◆ **İstek 1**: Lütfen kayıtlarda "Konfidencialitātes politika (749, 969)" içeren satırdan başlayıp "KRŪMMELLENES / Vaccinium" içeren satırda bitirerek bu satırları eksiksiz yeniden yazın. Yazarken yanıtlardaki koordinatların her sayısını 58 kaydırın.

◆ **Verilen metin**:
1. YAZARLAR

  2. Prof. Atila BİTİGEN

  3. Suudi Arabistan kongre izlenimleri
Prof. Atila BİTİGEN

Prof. Atila BİTİGEN

platform
Yazarın Tüm Yazıları >

Suudi Arabistan kongre izlenimleri

A+A-

Suudi Arabistan Kardiyoloji Derneği Hipertansiyon Çalışma Grubu başkanının daveti ile Türk Kardiyoloji Derneği başkanı ve ben Hipertansiyon Çalışma Grubu Başkanı olarak katıldık. THY ile uçakta gidiş ve dönüşte sefer duası ile başlıyor uçuş. Kral Abdülaziz havaalanına gece indim. Uzun bavul bekleme ve pasaport kontrolü sonrası Kızıldeniz kıyısında bir otele ulaştık. Beni karşılayan şoför Medineli bir Arap gençti. Türkiye’ye gittiğini, çok beğendiğini söyledi. En çok Bakırköy marinayı beğenmiş. Taksim’i ise kalabalığın, gürültü kirliliğinin ve alış veriş trafiğinin çok olduğu için beğenmediğini söyledi.

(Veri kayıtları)
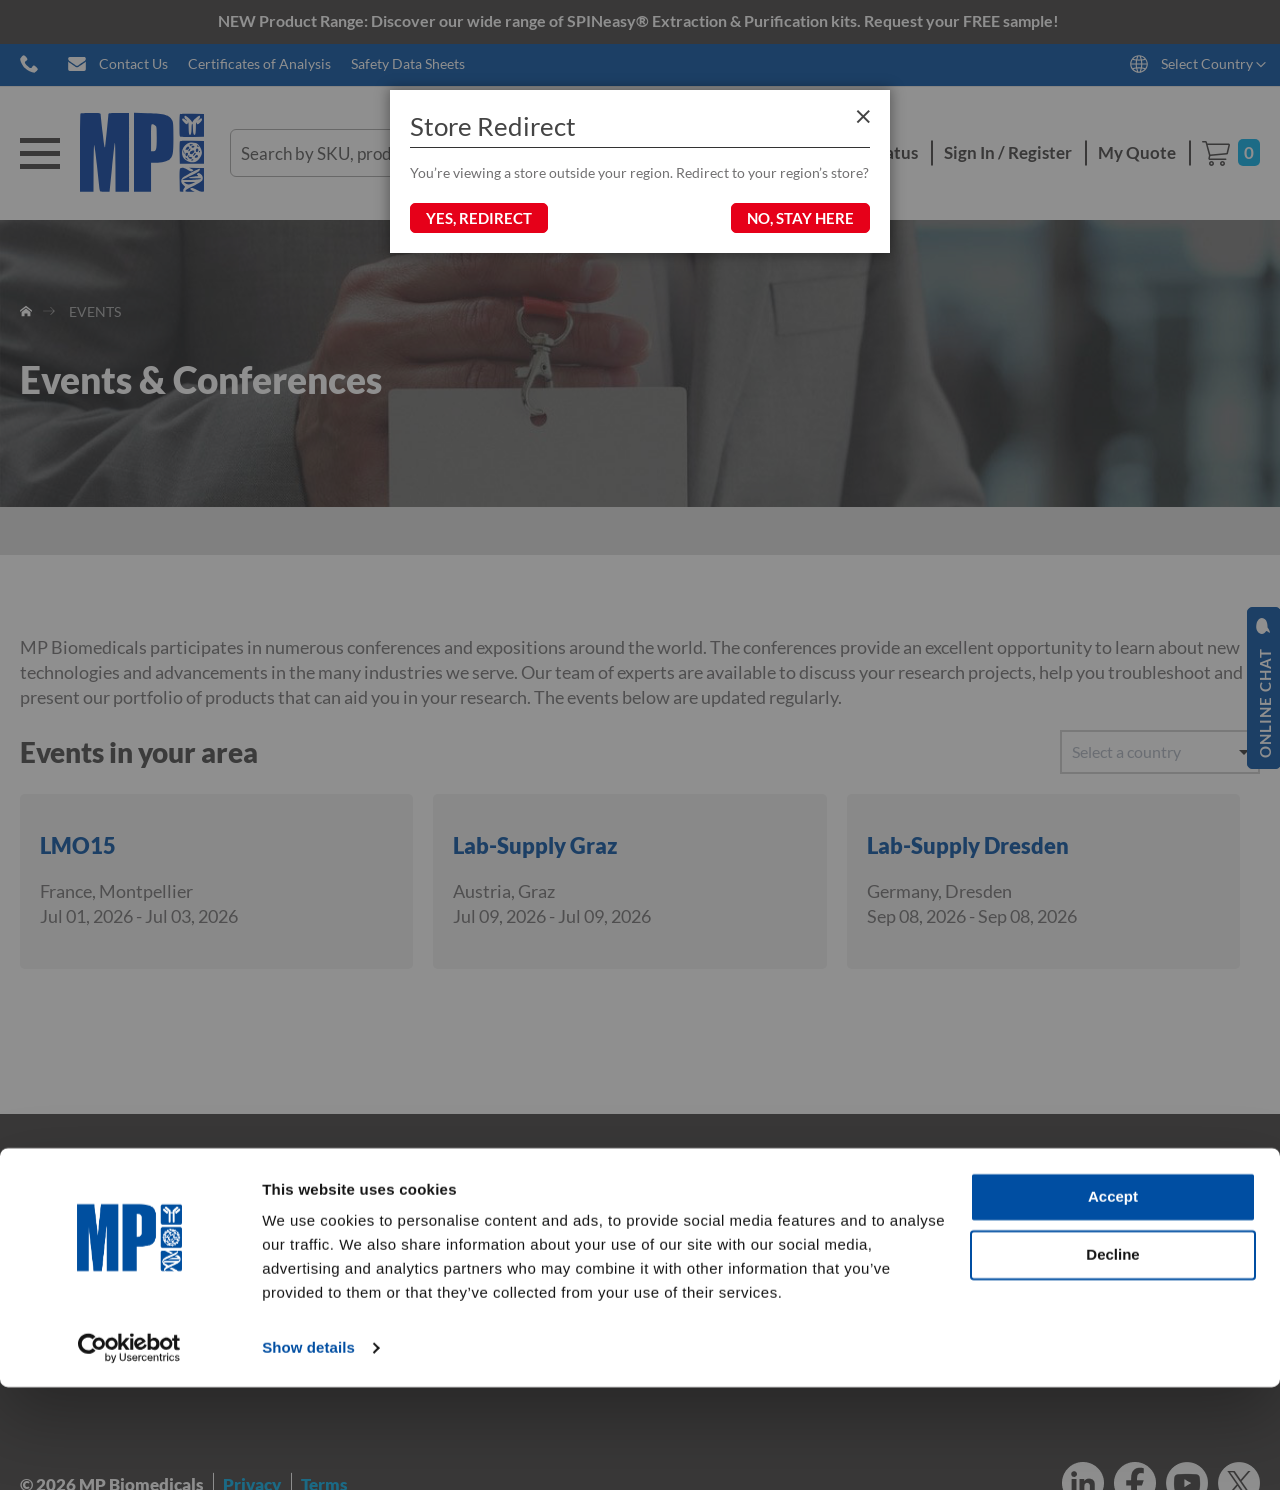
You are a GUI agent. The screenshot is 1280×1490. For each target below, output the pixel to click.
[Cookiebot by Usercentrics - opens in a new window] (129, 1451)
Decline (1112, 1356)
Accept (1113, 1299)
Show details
--
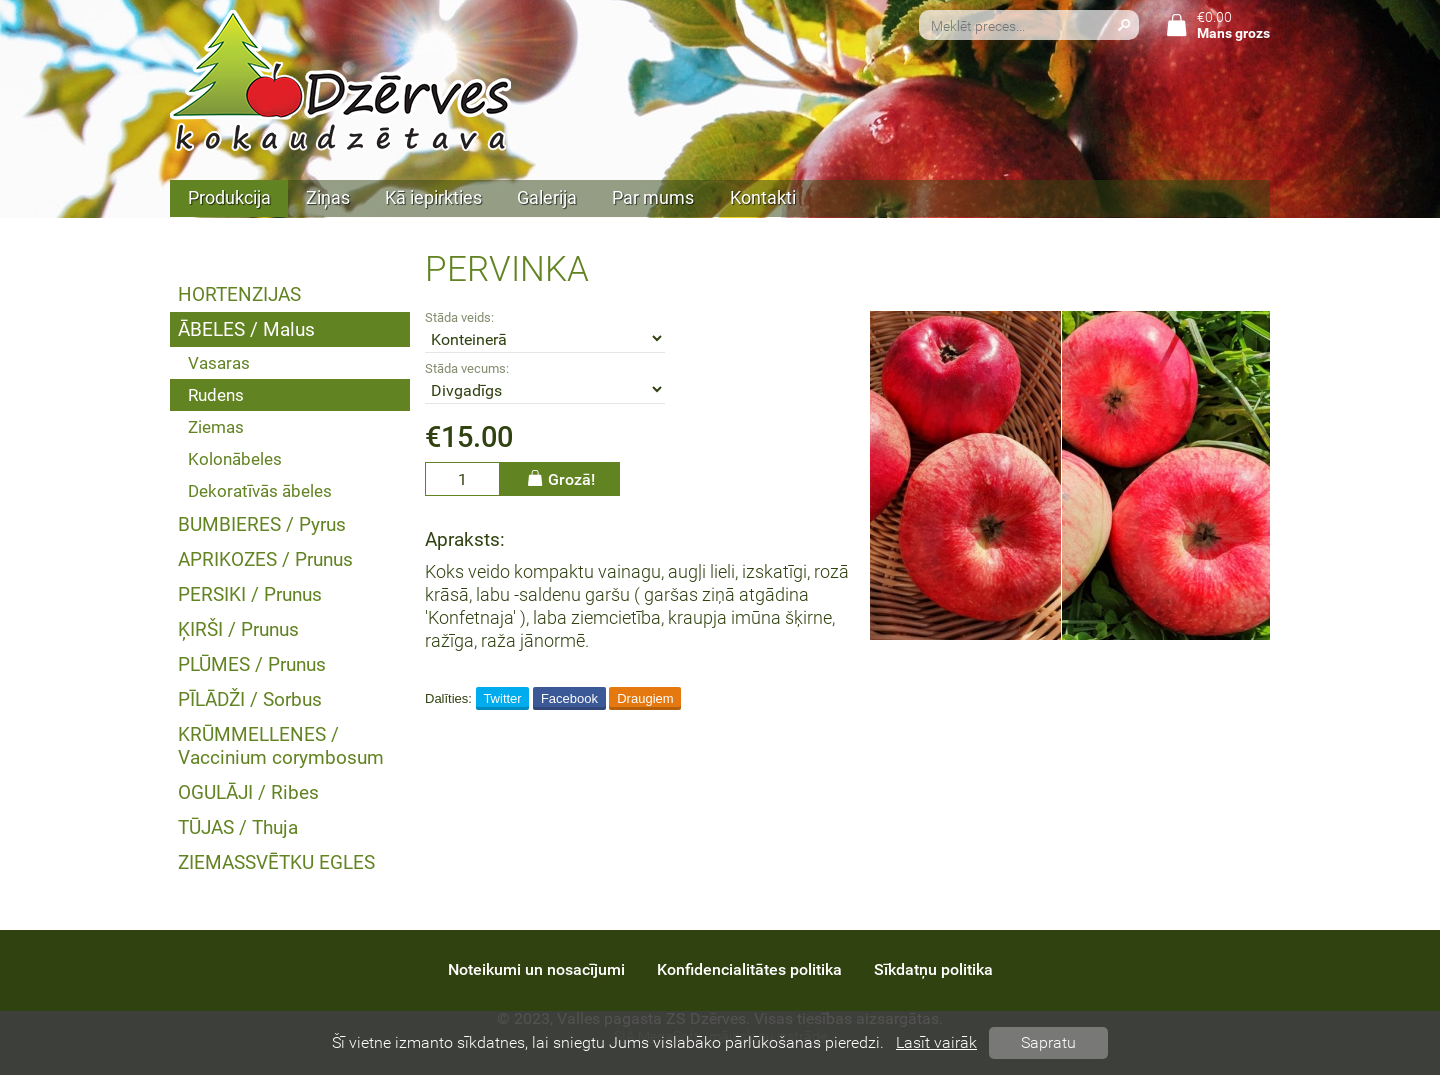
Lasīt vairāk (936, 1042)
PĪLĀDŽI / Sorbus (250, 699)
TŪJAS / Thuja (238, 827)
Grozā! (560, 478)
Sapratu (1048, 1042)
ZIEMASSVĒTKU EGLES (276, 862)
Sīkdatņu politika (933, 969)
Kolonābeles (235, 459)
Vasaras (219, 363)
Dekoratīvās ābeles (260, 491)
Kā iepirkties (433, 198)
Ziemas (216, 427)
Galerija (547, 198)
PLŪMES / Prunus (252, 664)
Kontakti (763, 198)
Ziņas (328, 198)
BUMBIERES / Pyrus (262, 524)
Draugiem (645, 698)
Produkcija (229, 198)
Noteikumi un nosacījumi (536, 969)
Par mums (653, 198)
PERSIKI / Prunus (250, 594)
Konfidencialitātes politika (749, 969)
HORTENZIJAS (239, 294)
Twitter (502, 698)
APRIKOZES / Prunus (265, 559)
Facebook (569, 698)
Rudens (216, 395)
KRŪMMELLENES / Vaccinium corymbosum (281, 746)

◆ **İstek 2**: Suudi Arabistan kongre izlenimleri metnine göre Medineli şoför Türkiye'de en çok neresini beğenmiş?

◆ **Yanıt 1**:
Konfidencialitātes politika (807, 1027)
HORTENZIJAS (297, 352)
Twitter (560, 756)
APRIKOZES / Prunus (323, 617)
Facebook (627, 756)
Rudens (274, 453)
KRŪMMELLENES / Vaccinium corymbosum (339, 804)

◆ **Yanıt 2**: Bakırköy marinayı.